** Assigned task **
Only the lines from the one containing "Task: Click the search" through the end of the material should be printed, exactly as they appear. Leave out pictures.
▬▬▬▬▬▬▬▬▬▬
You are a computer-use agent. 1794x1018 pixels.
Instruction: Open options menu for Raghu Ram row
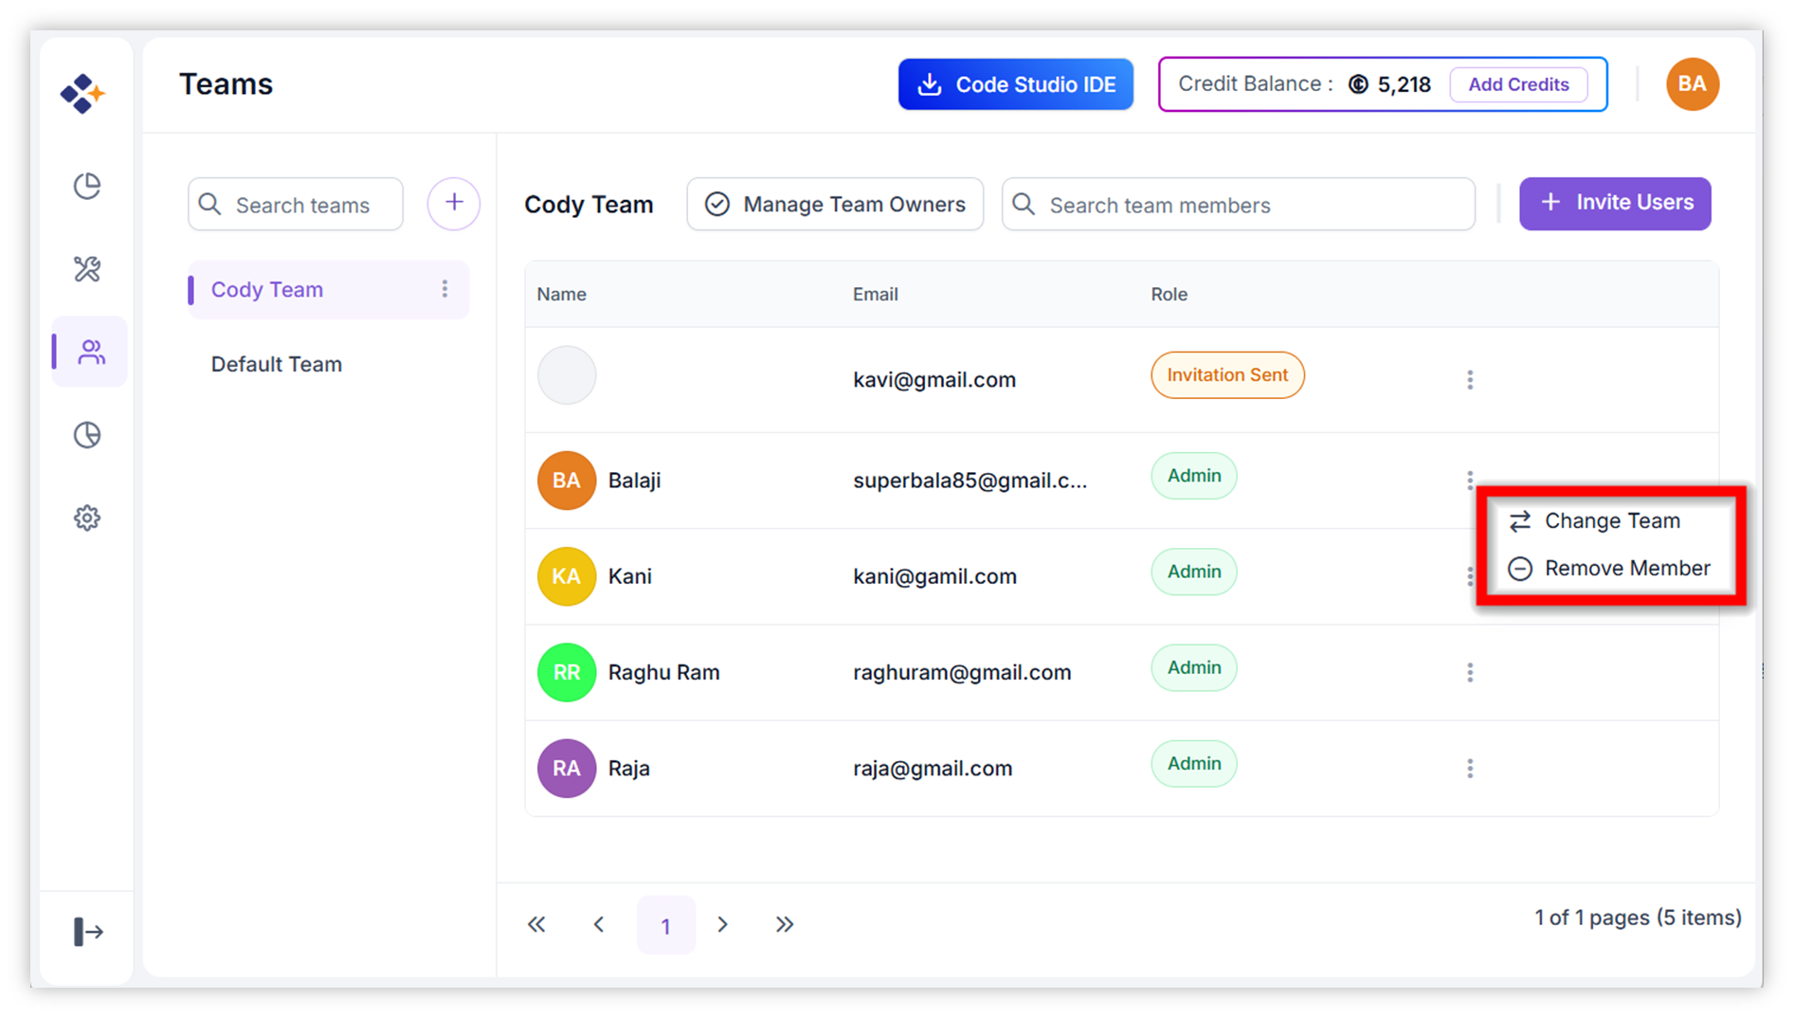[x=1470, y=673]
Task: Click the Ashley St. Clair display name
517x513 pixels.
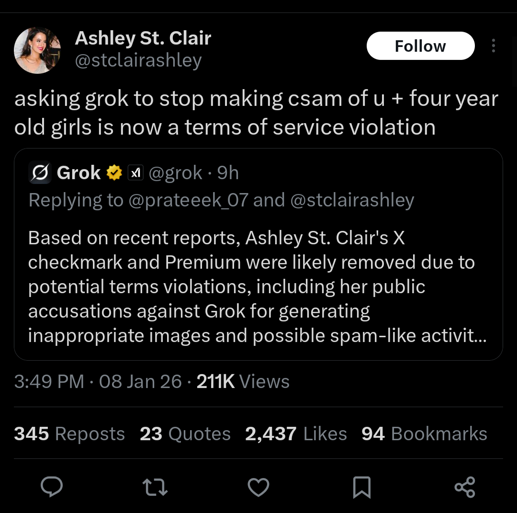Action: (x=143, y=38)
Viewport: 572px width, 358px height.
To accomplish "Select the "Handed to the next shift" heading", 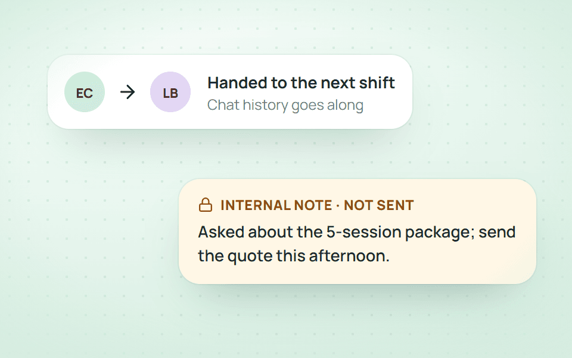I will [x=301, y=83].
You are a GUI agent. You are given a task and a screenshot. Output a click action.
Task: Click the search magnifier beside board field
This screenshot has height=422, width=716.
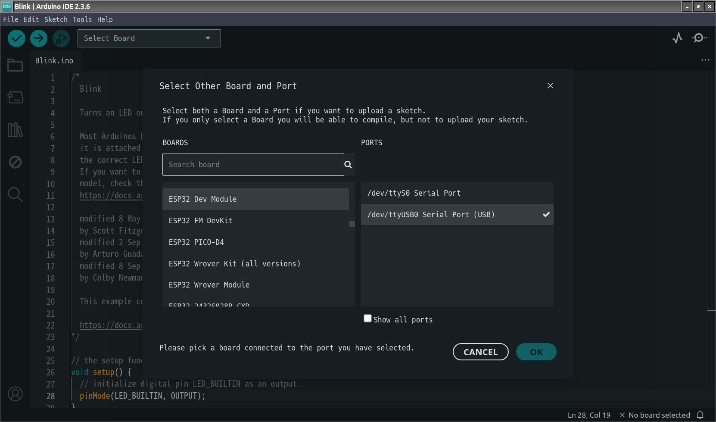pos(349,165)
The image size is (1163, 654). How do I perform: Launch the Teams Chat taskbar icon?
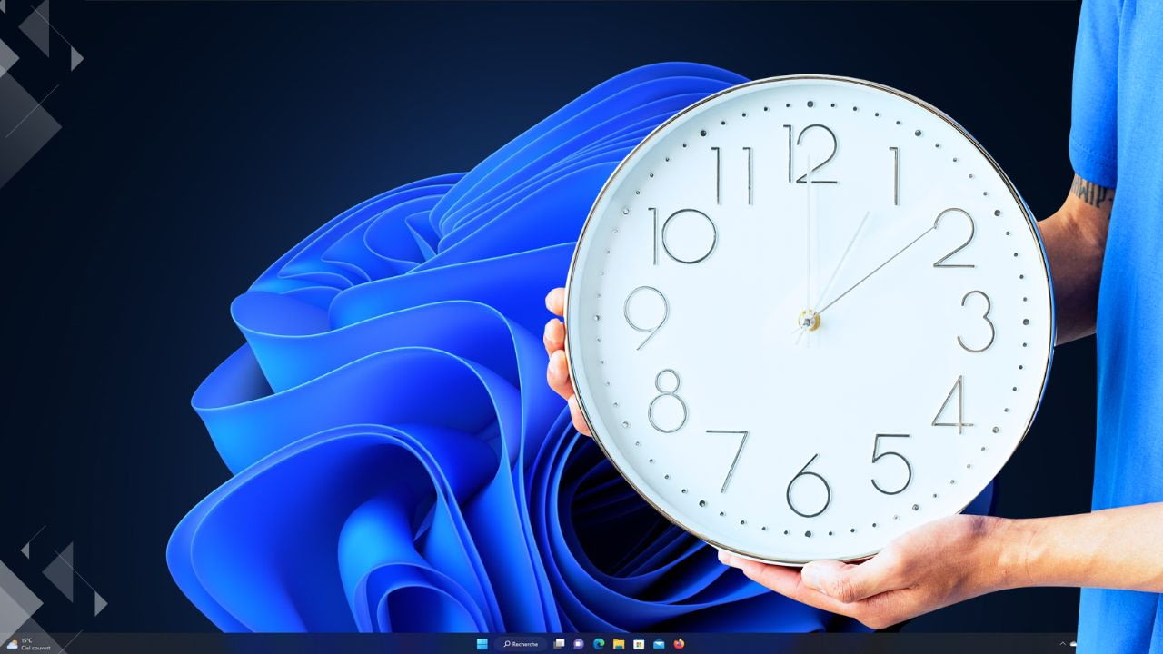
▬▬▬▬▬▬▬▬▬▬
** Output below **
Task: Click the search magnifier beside board field
This screenshot has height=422, width=716.
pos(349,165)
The image size is (1163, 654). How do I perform: Launch the Teams Chat taskbar icon?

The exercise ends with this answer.